Nise Hitomi Yamaguchi (Maringá, May 6, 1959) is a Brazilian physician with the American ECFMG-ES tests and a well-known scientific researcher with a doctorate in clinical medicine with an oncologic study She has a master's degree in immunology and is an international speaker for health issues. Her area of research is personalized medicine and translational research in oncology and immunology, and utilizes the knowledge of genetics, epigenetics, omics to understand and treat many diseases, including cancer and immunological diseases. She is not affiliated to any political party nowadays.

Professional career
She graduated in medicine from the Faculty of Medicine of the University of São Paulo in 1982, and completed her residency in clinical medicine in immunology and allergies at the Hospital das Clínicas da Universidade de São Paulo (HCFMUSP) in 1988.

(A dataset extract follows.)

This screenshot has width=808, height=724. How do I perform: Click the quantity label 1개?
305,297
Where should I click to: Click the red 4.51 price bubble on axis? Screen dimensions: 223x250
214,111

During her studies, she took courses in Germany and Switzerland on the humanistic view of patients and their families. She also participated in training in New York City with scientists at the Memorial Sloan Kettering Cancer Center, where she studied aspects of tumor immunology, which resulted in her master's thesis defended in the discipline of immunology at HCFMUSP, in 1993. Her doctorate thesis was made in conjunction with translational labs at the MD Anderson Cancer Center in Houston, United States. She is board certified for clinical oncology and immunology by the Brazilian Medical Association and in Oncology by the European Society of Medical Oncology.

Recognition
She became known internationally for her strong activity to approve the WHO-supported Framework Convention for Tobacco Control, that ended up in the Brazilian ratification and indoors tobacco free environment and many other regulations that prevent cancer and protect people of non-communicable chronic degenerative diseases. She participated in international forums for tobacco cessation with members of the European Parliament in Austria, in conferences in Japan, Australia, United States, Peru, Chile, Panama, Mexico, Argentina, Uruguay, etc., and has given talks about personalized medicine in Lyon, France, Prague, Tcheck Republic, Latin America, and about PPP (public–private partnership) in the World Bank conference for Asian countries in the Philippines and at the David Rockfeller Center for Latin American Studies at Harvard campus, in Boston, United States. During the COVID-19 pandemic, Dr. Yamaguchi, as an immunologist with previous experience in public health, has participated in many conferences about diagnosis, early treatments and vaccines, and became nationally well known for being quoted to succeed the then Minister of Health Luiz Henrique Mandetta and for defending support measures and early treatments for COVID-19. She has always denied that would be indicated for the position, although there was always some speculation by the media around her name, every time there would be a change at the Health Ministery. Dr. Yamaguchi has served in different governments during the last 25 years of different political backgrounds, addressing the diversity, equality, inclusion at the prevention and health quality of life issues, with a strong commitment to the access to right and timely basis treatments, especially in cancer and non-communicable chronic diseases for low- and middle-income populations throughout the world. She is also devoted to the issue of governance in public affairs and works as a volunteer with a group led by Dr. Nelson Teich, that she helped create, about governance in health provision by the public and private domains.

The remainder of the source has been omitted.